Alertés par les gendarmes de violences faites à leur mère, ils avaient roué de coups leur beau-père qui en est mort : six ans après, deux frères vont comparaître devant les assises de Beauvais (Oise) du mardi 26 mai au jeudi 28 mai.
"Dossier exceptionnel", situation "ahurissante", "procès où tout est renversé"... les superlatifs s'accumulaient dans la bouche de plusieurs des avocats s'apprêtant à plaider la semaine prochaine aux assises de Beauvais (Oise) pour décrire la complexité de la décision que devront prendre les jurés.Les faits
Le 30 juin 2009 au soir à Orgeval (Yvelines), Patricia P. compose le 17 pour faire cesser les violences dont elle dit être victime de la part de son compagnon, Michel H. Arrivés sur place, les deux gendarmes évacuent la dame de son propre domicile et téléphonent à ses deux fils, d'une vingtaine d'années, qui accourent. La discussion entre les quatre hommes, sur le parking d'un restaurant Buffalo Grill, sera l'un des axes majeurs de l'instruction: les gendarmes ont-ils bel et bien recommandé aux frères "une petite correction nécessaire" du beau-père, en frappant dans le ventre pour ne pas laisser de marques ?
Les deux jeunes hommes vont en tout cas chercher Michel H., complètement saoul, le ligotent et le chargent à l'arrière de leur utilitaire. Ils parcourent une petite cinquantaine de kilomètres avant de se garer, à proximité d'Amblainville (Oise), dans un chemin agricole, où ils portent plusieurs coups violents à leur beau-père, qui est retrouvé mort le lendemain.
6 ans de procédure
La procédure zigzague pendant six ans, les frères étant d'abord mis en examen pour meurtre, puis accusés de séquestration suivie de mort, avant d'enfin obtenir d'être jugés pour "coups ayant entraîné la mort sans intention de la donner". Les deux gendarmes, initialement mis en examen pour mise en danger d'autrui, ne sont finalement pas renvoyés devant les assises.

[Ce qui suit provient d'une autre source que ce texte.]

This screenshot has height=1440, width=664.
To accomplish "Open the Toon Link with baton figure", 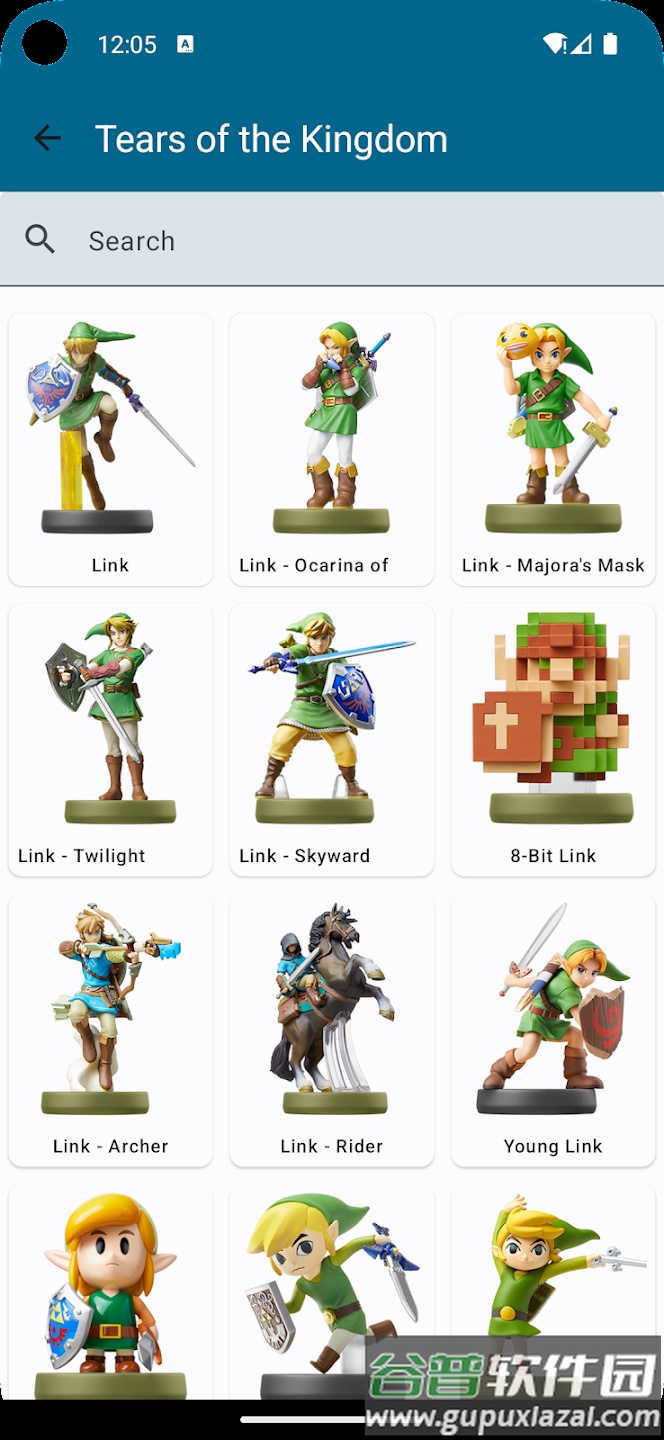I will click(x=553, y=1270).
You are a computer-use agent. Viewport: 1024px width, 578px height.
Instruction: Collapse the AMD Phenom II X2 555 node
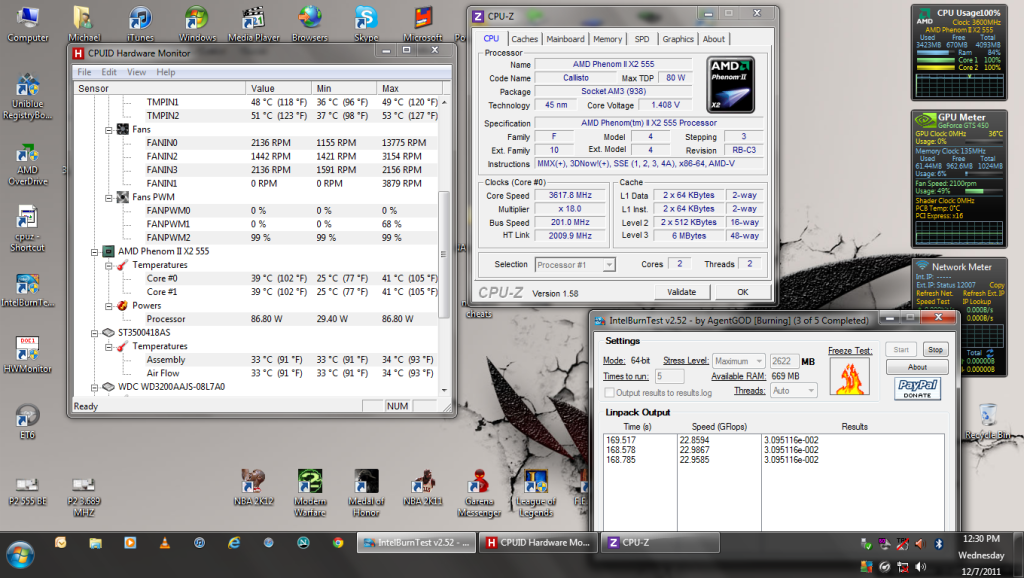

"C'est un dossier exceptionnel, parce qu'il pose la question de ce que peut faire un très jeune homme dans une situation où sa mère est en grave danger, régulièrement battue par son compagnon, et alors que non seulement il se trouve devant l'inaction des forces de gendarmerie mais face à une réquisition de celle-ci qui lui demande d'intervenir", argumente l'avocat d'un des accusés, Me Alexandre M. Braun.
"Si la gendarmerie avait placé Michel H. en garde à vue, il serait toujours vivant", souffle Me Maxime Cessieux, conseil de la famille de la victime, constituée partie civile. Difficile en revanche de deviner si le profil de Michel H. - alcoolique chronique quasiment SDF à l'époque, connu des services de gendarmerie pour des faits de violences conjugales - incitera les jurés à la clémence envers les accusés.
Ce que les accusés "ont fait ce n'est pas passer une correction à Michel H. : ils ont sauté sur sa cage thoracique à pieds joints, ils lui ont mis des coups de pied à la nuque, ils se sont acharnés", rappelle Me Cessieux. "C'est le Far West: Michel H. s'est fait abattre dans un champ".
Les accusés abordent, eux, le procès avec l'intention d'assumer leur responsabilité, comme ils l'ont fait pendant toute la procédure, selon leurs avocats. Me Patrick Klugman résume le tourment intérieur de son client : "Il assume ce qu'il a fait mais ne le tolère pas".